Page extract:
NJIT offers 51 undergraduate (Bachelor of Science/Arts) majors and 71 graduate (Masters and PhD) programs. Via its Honors College, it also offers professional programs in Healthcare and Law in collaboration with nearby institutions including Rutgers Medical School and Seton Hall Law School. Cross-registration with Rutgers University-Newark which borders its campus is also available. NJIT is classified among the "R1: Doctoral Universities – Very high research activity". It operates several off-campus facilities including the Big Bear Solar Observatory, home of the Goode Telescope; the Owens Valley Radio Observatory (both in California); and a suite of automated observatories across Antarctica, South America and the U.S.

NJIT is a member of the Sea grant and Space grant research consortia. It has participated in the McNair Scholars Program since 1999. NJIT is a designated Asian American Native American Pacific Islander serving institution and a designated Hispanic-serving institution.

==History==
===Founding===
The New Jersey Institute of Technology has a history dating back to the 19th century. Originally introduced from Essex County, New Jersey, on March 24, 1880, and revised with input from the Newark Board of Trade in 1881, an act of the New Jersey State Legislature drew up a contest to determine which municipality would become home to the state's urgently needed technical school. The challenge was straightforward: the state would stake "at least $3,000 and not more than $5,000" and the municipality that matched the state's investment would earn the right to establish the new school.

Directions:
A - Rewrite the NJIT text from "NJIT is a member" up to and including "the new school.", changing "municipality" to "town" throughout.
B - According to the NJIT text, since what year has NJIT taken part in the McNair Scholars Program?

Data shown:
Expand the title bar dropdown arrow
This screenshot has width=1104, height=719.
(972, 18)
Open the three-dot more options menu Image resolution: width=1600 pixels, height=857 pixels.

Answers in order:
A -
NJIT is a member of the Sea grant and Space grant research consortia. It has participated in the McNair Scholars Program since 1999. NJIT is a designated Asian American Native American Pacific Islander serving institution and a designated Hispanic-serving institution.

==History==
===Founding===
The New Jersey Institute of Technology has a history dating back to the 19th century. Originally introduced from Essex County, New Jersey, on March 24, 1880, and revised with input from the Newark Board of Trade in 1881, an act of the New Jersey State Legislature drew up a contest to determine which town would become home to the state's urgently needed technical school. The challenge was straightforward: the state would stake "at least $3,000 and not more than $5,000" and the town that matched the state's investment would earn the right to establish the new school.

B - Since 1999.